Phronetic AI

Motivation

‍
Video dubbing is a process that involves replacing the original audio of a video with new recordings, translated to a different language. This technique is widely used in the film, television, and gaming industries to make content accessible to a broader audience, ensuring that language barriers do not impede the distribution of visual media . Towards this end , we release a video dubbing pipeline that dubs the audio of video to a specific target language while mapping the lip movements of the video according to the translated audio .

Model Architecture and Pipeline

‍

Our video dubber pipeline makes use of the following components .

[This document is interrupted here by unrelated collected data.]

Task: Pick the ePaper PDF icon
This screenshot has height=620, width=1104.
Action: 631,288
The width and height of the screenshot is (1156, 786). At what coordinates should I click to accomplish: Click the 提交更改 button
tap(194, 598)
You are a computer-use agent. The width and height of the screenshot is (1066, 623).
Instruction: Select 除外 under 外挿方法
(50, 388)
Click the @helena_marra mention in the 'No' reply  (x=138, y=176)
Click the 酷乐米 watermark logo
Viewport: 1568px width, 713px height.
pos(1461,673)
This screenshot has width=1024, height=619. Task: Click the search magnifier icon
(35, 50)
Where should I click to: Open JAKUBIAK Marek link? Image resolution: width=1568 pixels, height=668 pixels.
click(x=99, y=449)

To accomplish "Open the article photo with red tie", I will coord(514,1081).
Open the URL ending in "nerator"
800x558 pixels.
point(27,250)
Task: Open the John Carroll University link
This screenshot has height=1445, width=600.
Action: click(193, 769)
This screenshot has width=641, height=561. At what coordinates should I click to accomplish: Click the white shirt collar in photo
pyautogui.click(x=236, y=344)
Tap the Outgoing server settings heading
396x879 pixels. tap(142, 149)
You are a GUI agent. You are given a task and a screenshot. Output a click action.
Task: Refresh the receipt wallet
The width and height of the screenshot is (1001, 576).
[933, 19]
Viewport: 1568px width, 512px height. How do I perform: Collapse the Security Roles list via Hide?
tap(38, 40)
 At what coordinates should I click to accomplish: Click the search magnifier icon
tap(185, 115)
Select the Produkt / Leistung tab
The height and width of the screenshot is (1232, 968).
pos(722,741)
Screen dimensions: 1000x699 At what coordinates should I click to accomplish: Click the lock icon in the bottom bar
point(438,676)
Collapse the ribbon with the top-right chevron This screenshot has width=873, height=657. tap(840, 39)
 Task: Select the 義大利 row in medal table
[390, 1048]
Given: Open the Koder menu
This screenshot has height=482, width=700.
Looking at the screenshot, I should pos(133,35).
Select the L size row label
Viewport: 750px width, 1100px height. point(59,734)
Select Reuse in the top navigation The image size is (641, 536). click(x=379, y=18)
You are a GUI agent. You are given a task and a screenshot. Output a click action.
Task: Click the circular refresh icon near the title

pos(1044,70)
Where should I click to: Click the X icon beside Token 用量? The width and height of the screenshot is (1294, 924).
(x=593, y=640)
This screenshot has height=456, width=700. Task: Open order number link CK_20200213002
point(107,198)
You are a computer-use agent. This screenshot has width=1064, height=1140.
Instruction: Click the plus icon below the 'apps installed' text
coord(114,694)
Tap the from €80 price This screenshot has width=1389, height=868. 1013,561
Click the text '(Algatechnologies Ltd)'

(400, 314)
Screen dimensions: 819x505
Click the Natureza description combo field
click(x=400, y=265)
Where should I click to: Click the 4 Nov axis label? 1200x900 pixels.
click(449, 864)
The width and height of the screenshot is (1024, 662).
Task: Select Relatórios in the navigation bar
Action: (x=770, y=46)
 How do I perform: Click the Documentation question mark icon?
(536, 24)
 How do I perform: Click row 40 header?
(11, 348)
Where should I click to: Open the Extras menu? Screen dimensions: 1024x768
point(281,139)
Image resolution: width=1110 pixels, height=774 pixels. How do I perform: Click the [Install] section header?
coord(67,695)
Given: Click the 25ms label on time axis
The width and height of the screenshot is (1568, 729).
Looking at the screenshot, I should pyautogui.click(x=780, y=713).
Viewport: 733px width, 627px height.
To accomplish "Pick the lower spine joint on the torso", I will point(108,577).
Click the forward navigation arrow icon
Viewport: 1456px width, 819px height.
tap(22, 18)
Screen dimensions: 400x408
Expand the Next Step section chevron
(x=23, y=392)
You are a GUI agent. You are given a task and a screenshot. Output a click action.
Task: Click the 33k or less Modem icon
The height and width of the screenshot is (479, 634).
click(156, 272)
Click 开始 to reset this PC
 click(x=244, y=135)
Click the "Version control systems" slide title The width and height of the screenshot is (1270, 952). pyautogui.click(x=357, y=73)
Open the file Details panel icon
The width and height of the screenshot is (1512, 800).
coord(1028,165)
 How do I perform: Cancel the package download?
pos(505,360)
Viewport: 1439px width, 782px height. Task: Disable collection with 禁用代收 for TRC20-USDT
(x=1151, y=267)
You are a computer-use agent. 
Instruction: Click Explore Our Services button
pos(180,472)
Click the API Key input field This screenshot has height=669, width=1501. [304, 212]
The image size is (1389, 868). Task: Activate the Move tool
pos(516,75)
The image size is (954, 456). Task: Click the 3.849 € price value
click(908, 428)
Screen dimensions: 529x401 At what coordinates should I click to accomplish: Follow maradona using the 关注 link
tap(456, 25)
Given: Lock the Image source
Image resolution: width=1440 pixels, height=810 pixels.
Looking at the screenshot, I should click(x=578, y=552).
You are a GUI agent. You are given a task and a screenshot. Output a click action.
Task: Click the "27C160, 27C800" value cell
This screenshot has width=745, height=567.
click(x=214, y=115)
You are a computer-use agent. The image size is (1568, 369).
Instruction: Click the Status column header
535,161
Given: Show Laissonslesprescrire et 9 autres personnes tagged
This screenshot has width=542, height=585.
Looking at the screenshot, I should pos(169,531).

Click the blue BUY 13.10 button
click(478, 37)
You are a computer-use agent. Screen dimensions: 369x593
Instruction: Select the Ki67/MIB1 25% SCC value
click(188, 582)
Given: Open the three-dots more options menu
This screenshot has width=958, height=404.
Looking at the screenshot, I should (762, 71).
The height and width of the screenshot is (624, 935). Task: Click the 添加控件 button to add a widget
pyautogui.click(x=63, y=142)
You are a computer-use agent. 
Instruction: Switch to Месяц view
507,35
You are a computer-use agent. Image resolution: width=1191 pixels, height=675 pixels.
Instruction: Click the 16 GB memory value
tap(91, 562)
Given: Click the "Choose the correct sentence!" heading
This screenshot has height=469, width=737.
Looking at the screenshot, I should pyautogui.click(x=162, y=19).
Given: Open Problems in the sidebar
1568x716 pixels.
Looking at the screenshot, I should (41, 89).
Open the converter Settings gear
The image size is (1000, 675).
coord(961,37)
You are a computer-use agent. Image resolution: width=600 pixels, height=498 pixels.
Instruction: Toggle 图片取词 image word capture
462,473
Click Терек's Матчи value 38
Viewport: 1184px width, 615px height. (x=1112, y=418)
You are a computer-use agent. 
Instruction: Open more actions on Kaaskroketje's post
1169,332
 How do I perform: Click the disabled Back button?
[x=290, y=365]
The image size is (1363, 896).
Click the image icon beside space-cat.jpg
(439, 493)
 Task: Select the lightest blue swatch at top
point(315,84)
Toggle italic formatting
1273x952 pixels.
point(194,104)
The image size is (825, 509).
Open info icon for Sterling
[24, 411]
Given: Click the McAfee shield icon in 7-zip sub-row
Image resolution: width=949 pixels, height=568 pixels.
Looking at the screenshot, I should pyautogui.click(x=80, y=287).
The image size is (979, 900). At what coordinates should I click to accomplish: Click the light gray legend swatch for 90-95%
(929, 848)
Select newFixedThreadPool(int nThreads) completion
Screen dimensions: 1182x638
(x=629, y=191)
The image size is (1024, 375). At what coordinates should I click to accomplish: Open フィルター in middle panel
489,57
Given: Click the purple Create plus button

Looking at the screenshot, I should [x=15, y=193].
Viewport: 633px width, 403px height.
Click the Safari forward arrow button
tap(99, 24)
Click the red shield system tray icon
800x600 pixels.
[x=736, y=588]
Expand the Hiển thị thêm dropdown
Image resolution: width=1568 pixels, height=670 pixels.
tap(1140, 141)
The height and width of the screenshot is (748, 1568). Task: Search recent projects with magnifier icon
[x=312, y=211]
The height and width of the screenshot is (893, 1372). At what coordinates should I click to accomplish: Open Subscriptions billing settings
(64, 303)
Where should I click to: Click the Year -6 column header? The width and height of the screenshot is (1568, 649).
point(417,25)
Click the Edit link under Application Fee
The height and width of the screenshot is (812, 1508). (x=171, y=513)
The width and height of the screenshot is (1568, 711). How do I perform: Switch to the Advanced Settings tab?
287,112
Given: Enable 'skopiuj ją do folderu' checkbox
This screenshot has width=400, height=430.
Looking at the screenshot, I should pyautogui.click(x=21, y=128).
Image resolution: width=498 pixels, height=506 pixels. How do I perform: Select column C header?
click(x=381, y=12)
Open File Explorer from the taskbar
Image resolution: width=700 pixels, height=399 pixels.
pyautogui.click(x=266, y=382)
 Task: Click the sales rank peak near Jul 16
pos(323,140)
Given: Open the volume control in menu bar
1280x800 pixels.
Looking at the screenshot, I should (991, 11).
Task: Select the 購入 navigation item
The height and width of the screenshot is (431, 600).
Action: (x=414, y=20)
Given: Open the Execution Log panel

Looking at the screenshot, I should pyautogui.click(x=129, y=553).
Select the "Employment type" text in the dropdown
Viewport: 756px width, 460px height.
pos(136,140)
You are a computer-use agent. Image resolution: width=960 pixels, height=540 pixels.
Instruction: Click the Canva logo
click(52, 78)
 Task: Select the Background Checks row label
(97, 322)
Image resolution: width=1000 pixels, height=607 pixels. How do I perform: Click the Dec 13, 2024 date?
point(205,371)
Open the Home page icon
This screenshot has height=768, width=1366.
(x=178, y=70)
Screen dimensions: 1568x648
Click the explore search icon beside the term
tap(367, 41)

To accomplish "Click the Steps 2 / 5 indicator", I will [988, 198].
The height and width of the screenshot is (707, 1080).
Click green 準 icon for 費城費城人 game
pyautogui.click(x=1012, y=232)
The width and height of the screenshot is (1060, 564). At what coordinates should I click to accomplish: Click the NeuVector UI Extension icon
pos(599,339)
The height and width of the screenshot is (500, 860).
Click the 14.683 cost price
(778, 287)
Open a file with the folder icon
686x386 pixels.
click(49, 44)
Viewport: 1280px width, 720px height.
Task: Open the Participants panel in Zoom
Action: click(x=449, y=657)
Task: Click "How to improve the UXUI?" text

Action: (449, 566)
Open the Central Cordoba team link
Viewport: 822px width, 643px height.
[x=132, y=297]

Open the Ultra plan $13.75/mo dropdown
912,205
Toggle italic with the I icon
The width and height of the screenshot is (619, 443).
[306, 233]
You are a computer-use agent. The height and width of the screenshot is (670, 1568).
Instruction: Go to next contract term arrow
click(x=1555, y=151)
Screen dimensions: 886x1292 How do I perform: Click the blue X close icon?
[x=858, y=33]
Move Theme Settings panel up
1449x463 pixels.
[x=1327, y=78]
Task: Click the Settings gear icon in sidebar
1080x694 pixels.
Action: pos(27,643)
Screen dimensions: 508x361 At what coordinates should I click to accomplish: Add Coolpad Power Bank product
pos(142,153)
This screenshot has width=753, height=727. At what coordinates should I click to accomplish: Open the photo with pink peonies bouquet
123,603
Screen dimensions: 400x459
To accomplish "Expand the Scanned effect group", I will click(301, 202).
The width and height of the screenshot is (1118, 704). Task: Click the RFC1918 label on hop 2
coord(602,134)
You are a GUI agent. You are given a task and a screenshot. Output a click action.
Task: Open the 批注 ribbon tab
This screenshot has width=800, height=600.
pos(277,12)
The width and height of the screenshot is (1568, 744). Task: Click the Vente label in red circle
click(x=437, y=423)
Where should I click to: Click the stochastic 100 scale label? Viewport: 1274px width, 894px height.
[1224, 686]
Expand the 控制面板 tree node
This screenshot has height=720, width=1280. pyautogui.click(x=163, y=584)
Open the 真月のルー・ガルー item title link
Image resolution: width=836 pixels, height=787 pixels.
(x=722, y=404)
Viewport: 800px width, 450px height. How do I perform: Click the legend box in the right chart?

ffmpeg for audio extraction .
Seamless Communication for Audio Translation .
Video Re-talking for Lip Syncing with the translated audio .

‍

ffmpeg

Using ffmpeg we extract the audio from the input video without re-encoding the audio file and save it as a separate audio file . We maintain the best audio quality using ffmpeg and only map the audio stream to the output . We empirically chose the .wav format to save the output audio .

‍

Seamless Communication

We use the Seamless Expressive module within Seamless Communication which uses a prosody aware encoder and a pretssel decoder . This incorporates an expressivity embedding which allows the translation model to maintain high semantic translation performance . The encoder uses a speech encoder with an expressivity encoder and a NAR text to unit encoder to generate prosodic units . The decoder model uses a textless acoustic model on the input prosodic units . The decoder concatenates the target language embedding with the expressivity encoder outputs to produce the audio output in the target language .

‍

Video Re-talking

The lip sync network uses a combination of cross attention , fast fourier convolutions and an AdaIN layer to generate the output video . The model masks the lower half of the face in the input video and applies cross attention between the input masked frames and the reference frames in the video . The output tokens of the cross attention is combined with the mel-spectrogram of the input audio with the fourier convolutions and the AdaIN layer to generate the output video .

‍

Our pipeline currently supports 100 input languages including region languages like Tamil , Kannada and Telugu with single channel input audio with a single speaker. You can get the list of languages supported here.

‍

Qualitative results

Spanish to English

https://aihub-general.s3.ap-south-1.amazonaws.com/blogs/videos/video-dubbing/spa_to_eng_input.mp4

https://aihub-general.s3.ap-south-1.amazonaws.com/blogs/videos/video-dubbing/spa_to_eng_output.mp4

‍

English to Spanish

https://aihub-general.s3.ap-south-1.amazonaws.com/blogs/videos/video-dubbing/eng_spa_input.mp4

https://aihub-general.s3.ap-south-1.amazonaws.com/blogs/videos/video-dubbing/eng_spa_output.mp4

‍

Hindi to English

https://aihub-general.s3.ap-south-1.amazonaws.com/blogs/videos/video-dubbing/hin_to_eng_input_2.mp4

https://aihub-general.s3.ap-south-1.amazonaws.com/blogs/videos/video-dubbing/hin_to_eng_output_2.mp4

‍

Limitations

Using our current pipeline we find that it is incapable of cloning the voice in the source video to the target translated video . An possible solution would be to use a form of cross attention between the embeddings of a voice cloning network and the expressive embeddings to make sure that the target translated voice has the same qualities as the input source voice .

‍